Rove and Miers Agree to Testify on U.S. Attorney Firings
At long last, former White House counsel Harriet Miers and Bush aide and adviser Karl Rove have agreed to testify before the House Judiciary Committee on their knowledge of and involvement in the U.S. Attorney firing scandal.
From a committee statement:
In an agreement reached today between the former Bush Administration and Congressman John Conyers, Jr. (D-Mich.), Chairman of the House Judiciary Committee, Karl Rove and former White House Counsel Harriet Miers will testify before the House Judiciary Committee in transcribed depositions under penalty of perjury. The Committee has also reserved the right to have public testimony from Rove and Miers. It was agreed that invocations of official privileges would be significantly limited.
Miers and Rove fought an epic battle over the extent of executive privilege with the committee.

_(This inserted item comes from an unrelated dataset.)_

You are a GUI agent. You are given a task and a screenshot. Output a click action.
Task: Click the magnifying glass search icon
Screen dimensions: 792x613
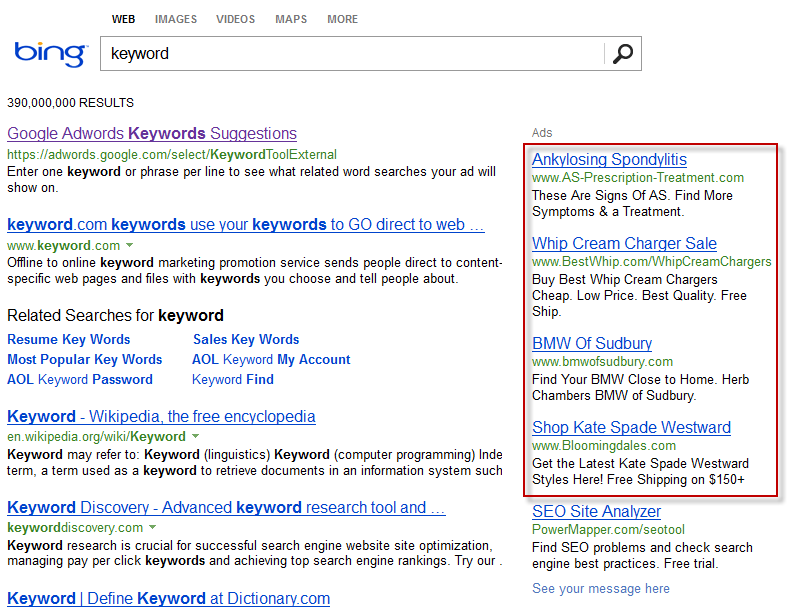(x=623, y=54)
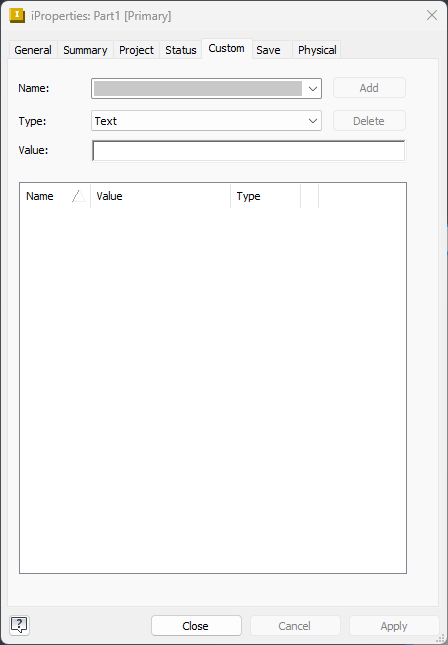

They repeatedly refused to testify about the firing of nine U.S. attorneys citing the legal theory that even former presidential advisers cannot be compelled to testify before Congress about their conversations with the president. Last fall, U.S. District Court Judge John Bates who was hearing the case, rejected the Bush administration’s claims of executive privilege. Rove still failed to appear to appear before the committee last month in response to a reissued subpoena.
“This is a victory for the separation of powers and congressional oversight,” said Chairman John Conyers (D-Mich.) “It is also a vindication of the search for truth. I am determined to have it known whether U.S. Attorneys in the Department of Justice were fired for political reasons, and if so, by whom.”
Per the agreement, testimony will be held behind closed doors. The committee says it will release a transcript of the proceedings. Neither Rove nor Miers received an immunity deal in exchange for their testimony.
The agreement comes just six days short of the second anniversary of the committee’s first letter to the White House seeking testimony from Miers. Today is also the court-mandated deadline for the Obama administration to file a brief in the Miers case.